## ASSIGNMENT:
Exact copies of all the entries below are expected in the answer.

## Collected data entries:
******
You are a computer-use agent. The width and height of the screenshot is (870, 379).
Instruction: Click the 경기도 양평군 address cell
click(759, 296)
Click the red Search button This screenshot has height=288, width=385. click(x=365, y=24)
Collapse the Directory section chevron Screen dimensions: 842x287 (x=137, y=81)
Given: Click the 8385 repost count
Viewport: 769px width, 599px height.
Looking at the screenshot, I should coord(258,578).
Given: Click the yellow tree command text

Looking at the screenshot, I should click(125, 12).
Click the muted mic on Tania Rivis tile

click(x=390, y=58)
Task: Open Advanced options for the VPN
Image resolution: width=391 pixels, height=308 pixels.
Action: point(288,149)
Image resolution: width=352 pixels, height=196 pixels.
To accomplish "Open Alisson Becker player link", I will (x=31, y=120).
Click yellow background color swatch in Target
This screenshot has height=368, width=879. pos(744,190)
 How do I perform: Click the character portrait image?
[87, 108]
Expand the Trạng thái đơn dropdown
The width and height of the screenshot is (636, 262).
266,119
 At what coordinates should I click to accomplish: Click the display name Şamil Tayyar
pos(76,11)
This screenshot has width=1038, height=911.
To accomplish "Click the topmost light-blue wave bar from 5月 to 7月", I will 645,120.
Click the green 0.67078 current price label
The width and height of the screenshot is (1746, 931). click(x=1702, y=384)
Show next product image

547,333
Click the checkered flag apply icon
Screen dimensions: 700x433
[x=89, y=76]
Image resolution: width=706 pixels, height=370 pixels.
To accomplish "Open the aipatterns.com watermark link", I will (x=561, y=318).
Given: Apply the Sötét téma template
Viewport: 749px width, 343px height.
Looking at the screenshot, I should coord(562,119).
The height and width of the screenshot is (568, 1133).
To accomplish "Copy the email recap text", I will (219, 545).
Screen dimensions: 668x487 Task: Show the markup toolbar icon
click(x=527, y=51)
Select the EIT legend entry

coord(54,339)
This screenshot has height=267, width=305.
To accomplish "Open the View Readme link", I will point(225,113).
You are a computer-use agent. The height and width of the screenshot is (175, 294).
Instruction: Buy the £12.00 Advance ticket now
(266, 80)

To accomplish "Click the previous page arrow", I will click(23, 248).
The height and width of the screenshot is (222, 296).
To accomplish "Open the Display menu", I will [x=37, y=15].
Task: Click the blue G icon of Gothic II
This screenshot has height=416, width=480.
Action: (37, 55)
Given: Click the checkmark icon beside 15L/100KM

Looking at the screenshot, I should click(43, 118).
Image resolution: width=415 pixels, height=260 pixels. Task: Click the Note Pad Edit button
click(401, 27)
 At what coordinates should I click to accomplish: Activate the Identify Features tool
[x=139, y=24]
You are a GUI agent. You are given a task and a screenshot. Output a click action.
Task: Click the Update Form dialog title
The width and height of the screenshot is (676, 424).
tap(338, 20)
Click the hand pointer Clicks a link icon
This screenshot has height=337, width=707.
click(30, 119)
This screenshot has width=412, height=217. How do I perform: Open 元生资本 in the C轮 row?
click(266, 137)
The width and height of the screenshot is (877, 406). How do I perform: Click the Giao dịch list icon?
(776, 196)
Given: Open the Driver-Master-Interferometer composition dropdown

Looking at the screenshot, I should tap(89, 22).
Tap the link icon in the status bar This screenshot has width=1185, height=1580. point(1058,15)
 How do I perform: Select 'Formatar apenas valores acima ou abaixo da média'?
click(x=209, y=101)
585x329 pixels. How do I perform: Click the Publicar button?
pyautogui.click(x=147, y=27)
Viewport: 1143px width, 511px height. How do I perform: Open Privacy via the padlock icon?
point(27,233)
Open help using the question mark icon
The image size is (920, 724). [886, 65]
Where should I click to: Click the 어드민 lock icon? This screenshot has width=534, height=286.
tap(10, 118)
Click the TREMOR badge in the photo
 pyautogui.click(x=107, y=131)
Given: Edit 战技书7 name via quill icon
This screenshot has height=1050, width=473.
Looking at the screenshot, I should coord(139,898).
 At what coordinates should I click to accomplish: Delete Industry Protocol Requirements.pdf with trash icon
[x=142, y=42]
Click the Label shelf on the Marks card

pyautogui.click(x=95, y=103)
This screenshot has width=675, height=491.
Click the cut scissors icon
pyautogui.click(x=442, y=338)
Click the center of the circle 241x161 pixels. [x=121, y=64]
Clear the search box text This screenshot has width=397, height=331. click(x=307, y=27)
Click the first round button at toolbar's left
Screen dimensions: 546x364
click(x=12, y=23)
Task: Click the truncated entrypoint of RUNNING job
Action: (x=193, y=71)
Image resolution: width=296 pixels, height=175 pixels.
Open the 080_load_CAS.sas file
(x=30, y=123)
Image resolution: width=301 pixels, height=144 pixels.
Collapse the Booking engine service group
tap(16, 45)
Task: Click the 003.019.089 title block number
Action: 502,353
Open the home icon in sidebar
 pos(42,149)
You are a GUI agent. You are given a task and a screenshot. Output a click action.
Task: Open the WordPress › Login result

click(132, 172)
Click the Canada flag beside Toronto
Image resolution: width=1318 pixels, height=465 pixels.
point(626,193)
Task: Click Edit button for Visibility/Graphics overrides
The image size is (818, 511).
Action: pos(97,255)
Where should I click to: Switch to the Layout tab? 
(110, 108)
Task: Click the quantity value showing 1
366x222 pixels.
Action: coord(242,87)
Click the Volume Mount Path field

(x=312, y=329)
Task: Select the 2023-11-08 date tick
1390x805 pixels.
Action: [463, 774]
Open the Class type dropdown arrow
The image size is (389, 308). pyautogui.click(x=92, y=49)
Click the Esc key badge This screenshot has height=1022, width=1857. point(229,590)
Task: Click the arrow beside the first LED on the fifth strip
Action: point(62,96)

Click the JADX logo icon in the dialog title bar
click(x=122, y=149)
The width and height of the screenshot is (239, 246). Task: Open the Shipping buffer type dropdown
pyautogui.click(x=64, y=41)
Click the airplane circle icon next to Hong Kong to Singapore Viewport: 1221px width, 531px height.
******
## RESULT BELOW:
You are a computer-use agent. The width and height of the screenshot is (870, 379).
Instruction: Click the 경기도 양평군 address cell
click(759, 296)
Click the red Search button This screenshot has height=288, width=385. click(x=365, y=24)
Collapse the Directory section chevron Screen dimensions: 842x287 (x=137, y=81)
Given: Click the 8385 repost count
Viewport: 769px width, 599px height.
Looking at the screenshot, I should coord(258,578).
Given: Click the yellow tree command text

Looking at the screenshot, I should click(125, 12).
Click the muted mic on Tania Rivis tile

click(x=390, y=58)
Task: Open Advanced options for the VPN
Image resolution: width=391 pixels, height=308 pixels.
Action: point(288,149)
Image resolution: width=352 pixels, height=196 pixels.
To accomplish "Open Alisson Becker player link", I will (x=31, y=120).
Click yellow background color swatch in Target
This screenshot has height=368, width=879. pos(744,190)
 How do I perform: Click the character portrait image?
[87, 108]
Expand the Trạng thái đơn dropdown
The width and height of the screenshot is (636, 262).
266,119
 At what coordinates should I click to accomplish: Click the display name Şamil Tayyar
pos(76,11)
This screenshot has width=1038, height=911.
To accomplish "Click the topmost light-blue wave bar from 5月 to 7月", I will 645,120.
Click the green 0.67078 current price label
The width and height of the screenshot is (1746, 931). click(x=1702, y=384)
Show next product image

547,333
Click the checkered flag apply icon
Screen dimensions: 700x433
[x=89, y=76]
Image resolution: width=706 pixels, height=370 pixels.
To accomplish "Open the aipatterns.com watermark link", I will (x=561, y=318).
Given: Apply the Sötét téma template
Viewport: 749px width, 343px height.
Looking at the screenshot, I should coord(562,119).
The height and width of the screenshot is (568, 1133).
To accomplish "Copy the email recap text", I will (219, 545).
Screen dimensions: 668x487 Task: Show the markup toolbar icon
click(x=527, y=51)
Select the EIT legend entry

coord(54,339)
This screenshot has height=267, width=305.
To accomplish "Open the View Readme link", I will point(225,113).
You are a computer-use agent. The height and width of the screenshot is (175, 294).
Instruction: Buy the £12.00 Advance ticket now
(266, 80)

To accomplish "Click the previous page arrow", I will click(23, 248).
The height and width of the screenshot is (222, 296).
To accomplish "Open the Display menu", I will [x=37, y=15].
Task: Click the blue G icon of Gothic II
This screenshot has height=416, width=480.
Action: (37, 55)
Given: Click the checkmark icon beside 15L/100KM

Looking at the screenshot, I should click(43, 118).
Image resolution: width=415 pixels, height=260 pixels. Task: Click the Note Pad Edit button
click(401, 27)
 At what coordinates should I click to accomplish: Activate the Identify Features tool
[x=139, y=24]
You are a GUI agent. You are given a task and a screenshot. Output a click action.
Task: Click the Update Form dialog title
The width and height of the screenshot is (676, 424).
tap(338, 20)
Click the hand pointer Clicks a link icon
This screenshot has height=337, width=707.
click(30, 119)
This screenshot has width=412, height=217. How do I perform: Open 元生资本 in the C轮 row?
click(266, 137)
The width and height of the screenshot is (877, 406). How do I perform: Click the Giao dịch list icon?
(776, 196)
Given: Open the Driver-Master-Interferometer composition dropdown

Looking at the screenshot, I should tap(89, 22).
Tap the link icon in the status bar This screenshot has width=1185, height=1580. point(1058,15)
 How do I perform: Select 'Formatar apenas valores acima ou abaixo da média'?
click(x=209, y=101)
585x329 pixels. How do I perform: Click the Publicar button?
pyautogui.click(x=147, y=27)
Viewport: 1143px width, 511px height. How do I perform: Open Privacy via the padlock icon?
point(27,233)
Open help using the question mark icon
The image size is (920, 724). [886, 65]
Where should I click to: Click the 어드민 lock icon? This screenshot has width=534, height=286.
tap(10, 118)
Click the TREMOR badge in the photo
 pyautogui.click(x=107, y=131)
Given: Edit 战技书7 name via quill icon
This screenshot has height=1050, width=473.
Looking at the screenshot, I should coord(139,898).
 At what coordinates should I click to accomplish: Delete Industry Protocol Requirements.pdf with trash icon
[x=142, y=42]
Click the Label shelf on the Marks card

pyautogui.click(x=95, y=103)
This screenshot has width=675, height=491.
Click the cut scissors icon
pyautogui.click(x=442, y=338)
Click the center of the circle 241x161 pixels. [x=121, y=64]
Clear the search box text This screenshot has width=397, height=331. click(x=307, y=27)
Click the first round button at toolbar's left
Screen dimensions: 546x364
click(x=12, y=23)
Task: Click the truncated entrypoint of RUNNING job
Action: (x=193, y=71)
Image resolution: width=296 pixels, height=175 pixels.
Open the 080_load_CAS.sas file
(x=30, y=123)
Image resolution: width=301 pixels, height=144 pixels.
Collapse the Booking engine service group
tap(16, 45)
Task: Click the 003.019.089 title block number
Action: 502,353
Open the home icon in sidebar
 pos(42,149)
You are a GUI agent. You are given a task and a screenshot. Output a click action.
Task: Open the WordPress › Login result

click(132, 172)
Click the Canada flag beside Toronto
Image resolution: width=1318 pixels, height=465 pixels.
point(626,193)
Task: Click Edit button for Visibility/Graphics overrides
The image size is (818, 511).
Action: pos(97,255)
Where should I click to: Switch to the Layout tab? 
(110, 108)
Task: Click the quantity value showing 1
366x222 pixels.
Action: coord(242,87)
Click the Volume Mount Path field

(x=312, y=329)
Task: Select the 2023-11-08 date tick
1390x805 pixels.
Action: [463, 774]
Open the Class type dropdown arrow
The image size is (389, 308). pyautogui.click(x=92, y=49)
Click the Esc key badge This screenshot has height=1022, width=1857. point(229,590)
Task: Click the arrow beside the first LED on the fifth strip
Action: point(62,96)

Click the JADX logo icon in the dialog title bar
click(x=122, y=149)
The width and height of the screenshot is (239, 246). Task: Open the Shipping buffer type dropdown
pyautogui.click(x=64, y=41)
Click the airplane circle icon next to Hong Kong to Singapore Viewport: 1221px width, 531px height.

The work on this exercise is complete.